Task details: Set the pictures aside and transcribe exactly the lines from the one containing "Screen dimensions: 420x526" through the final line of the records.

Entries taken from a collection:
=== Section Start ===

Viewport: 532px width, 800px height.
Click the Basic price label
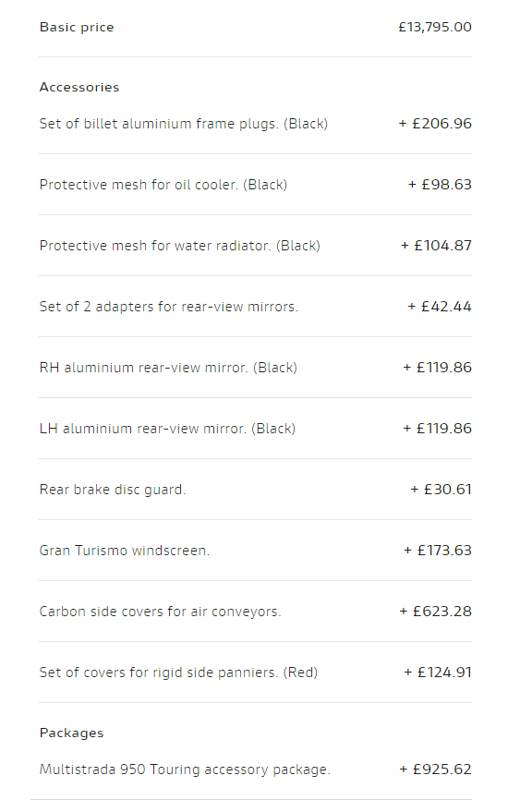[x=77, y=27]
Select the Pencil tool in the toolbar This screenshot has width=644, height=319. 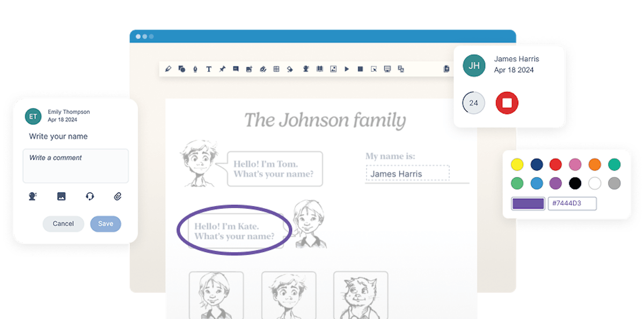pos(167,69)
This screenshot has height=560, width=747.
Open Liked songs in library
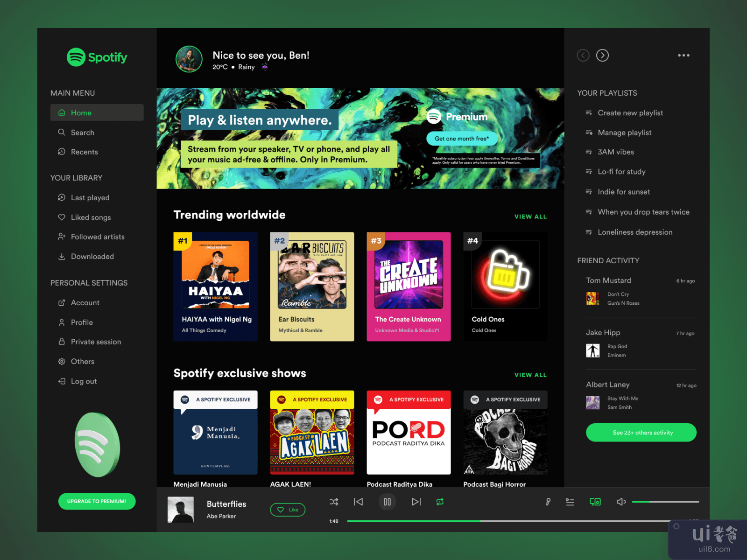pos(91,217)
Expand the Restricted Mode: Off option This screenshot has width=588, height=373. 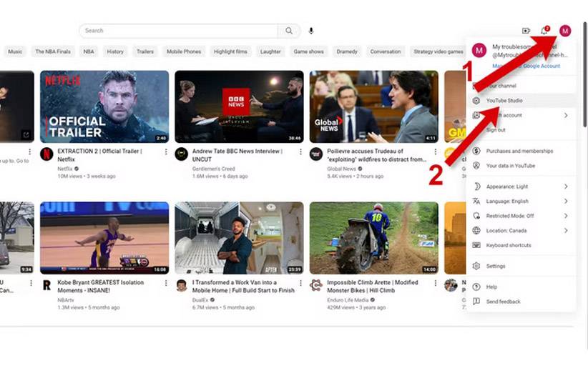521,216
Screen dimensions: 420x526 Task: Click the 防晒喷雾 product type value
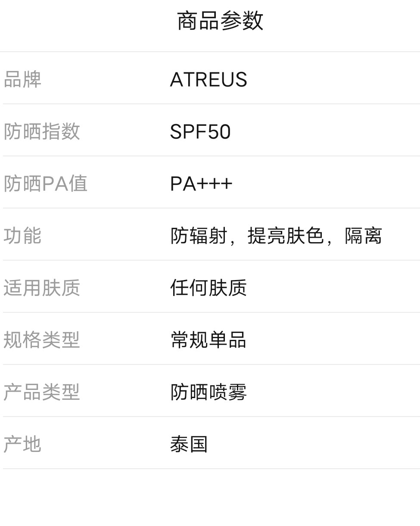208,392
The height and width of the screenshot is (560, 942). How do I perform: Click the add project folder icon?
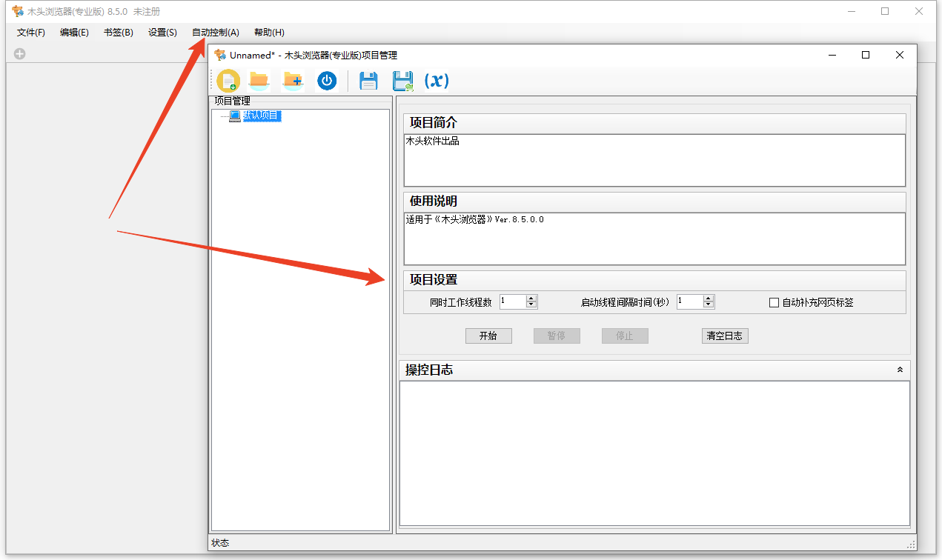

=== Section End ===

Answer box:
Screen dimensions: 420x526 Task: Click the 防晒喷雾 product type value
208,392
The height and width of the screenshot is (560, 942). How do I perform: Click the add project folder icon?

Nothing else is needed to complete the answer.